Engineering 101
4Y

Introduction
To explain how a motor functions
Report











Figure 1

Figure 1 shows a motor with its basic components. Two armatures are attached to a fulcrum and are wrapped in in #22 wire. Above the armature are two copper commutator plates. One end of the wires that are wrapped around the armatures are soldered too the commutator plates. The other end of the wires that are wrapped around the armatures are also connected to each other in order for a current to flow from one armature to the other. Electricity is supplied to the commutator plates by means of two brushes that rub against the commutator plates.
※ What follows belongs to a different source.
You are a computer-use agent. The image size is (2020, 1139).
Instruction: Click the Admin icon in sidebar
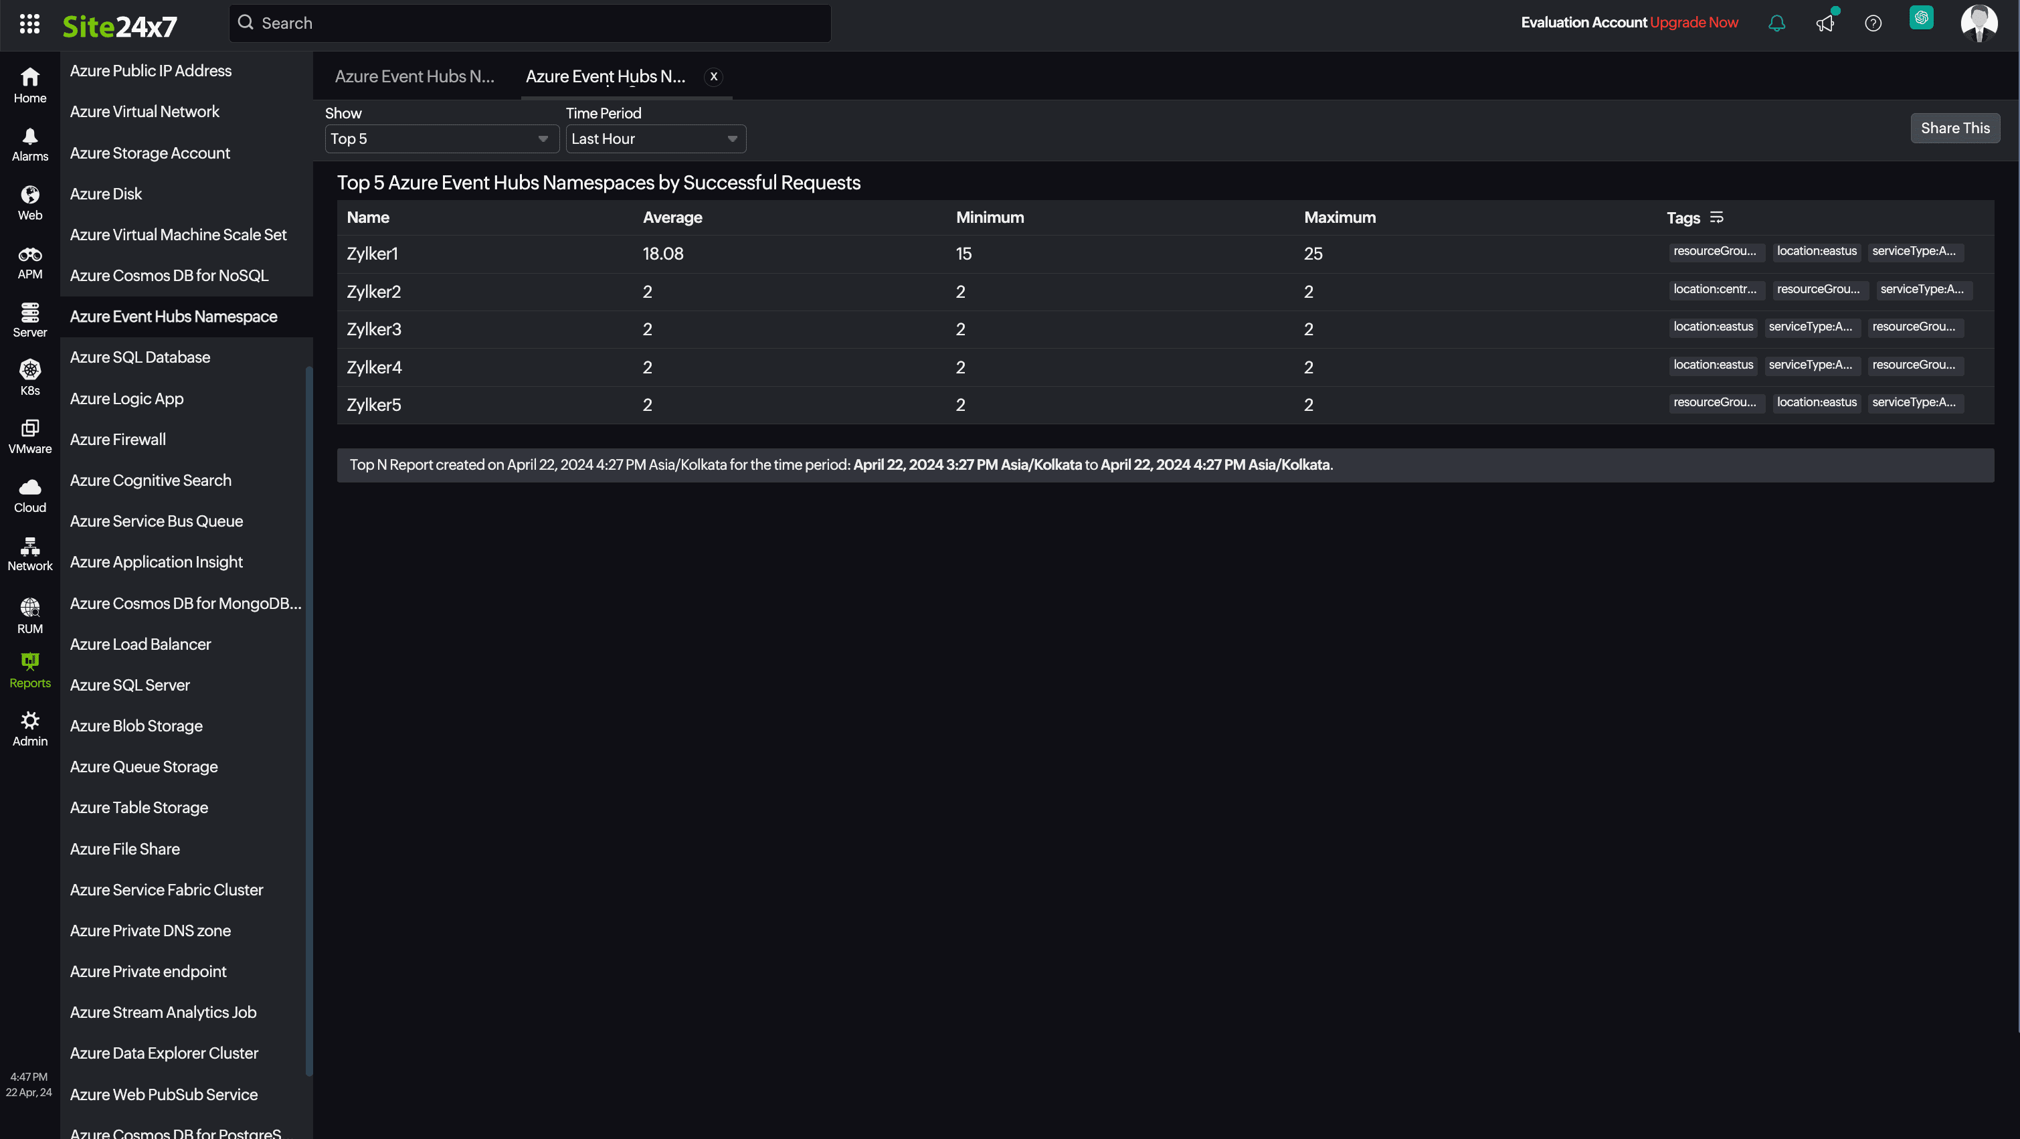[30, 722]
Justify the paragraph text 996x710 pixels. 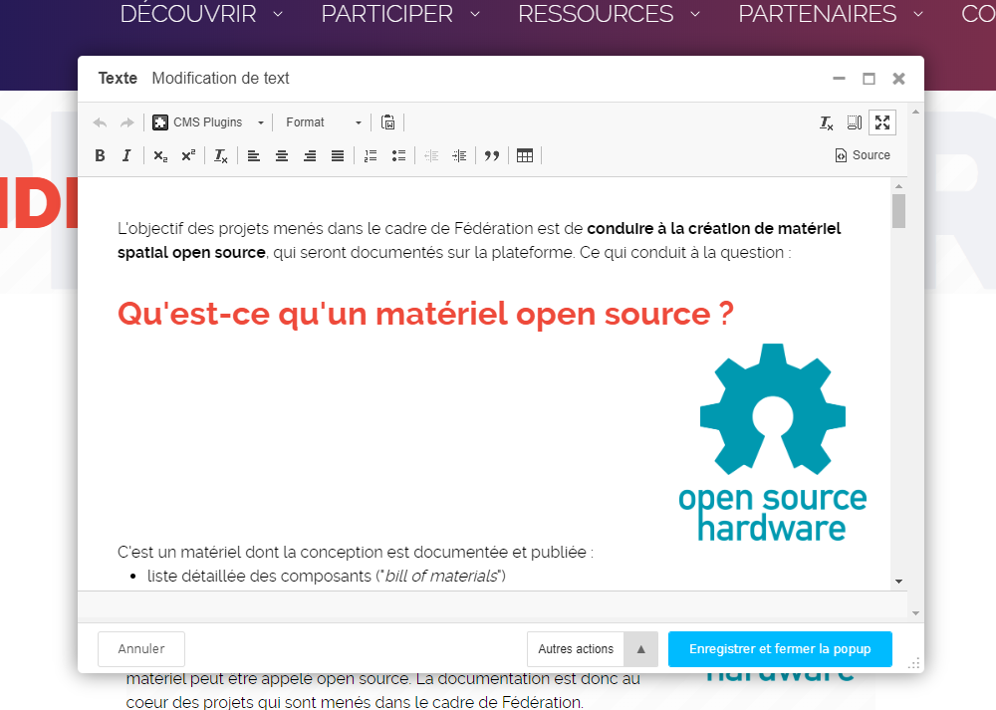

The electricity that is supplied to the commutator plates is also supplied to the armatures (through the wires that are soldered onto the commutator plates) making them electromagnets, one being a north pole (labeled A) and the other being a south pole (labeled B). Away from the motor are two field magnets (electromagnets) connected to another battery.
When the brushes and the field magnets are connected to their respective batteries, the opposite polarities of the armatures and the field magnets causes repulsion between the two, and forces the motor to spin. This is shown in figure 2













Figure 2
Figure 2 shows the movement of the motor counter-clockwise. As the motor moves the commutator plates rub against the brushes. The brushes have been supplying electricity to the same plate from figure 1 to figure 2












Figure 3

Figure 3 shows what happens when the motor moves into the positon where the brushes touch both commutator plates. At this moment the battery shorts causing the voltage to become zero. There is no magnetism in the armatures but the motor continues to move due to its own momentum.














Figure 4

Figure 4 shows the moment when the motor moves so that the brushes now touch the other commutator plate. At this moment the polarity of the armatures switches. Now armature A which originally was the north pole, now become the south pole and armature B which was originally the south pole, is now the north pole. This reversal of polarity now continues the repulsion between the armatures and the field magnets and keeps the motor spinning.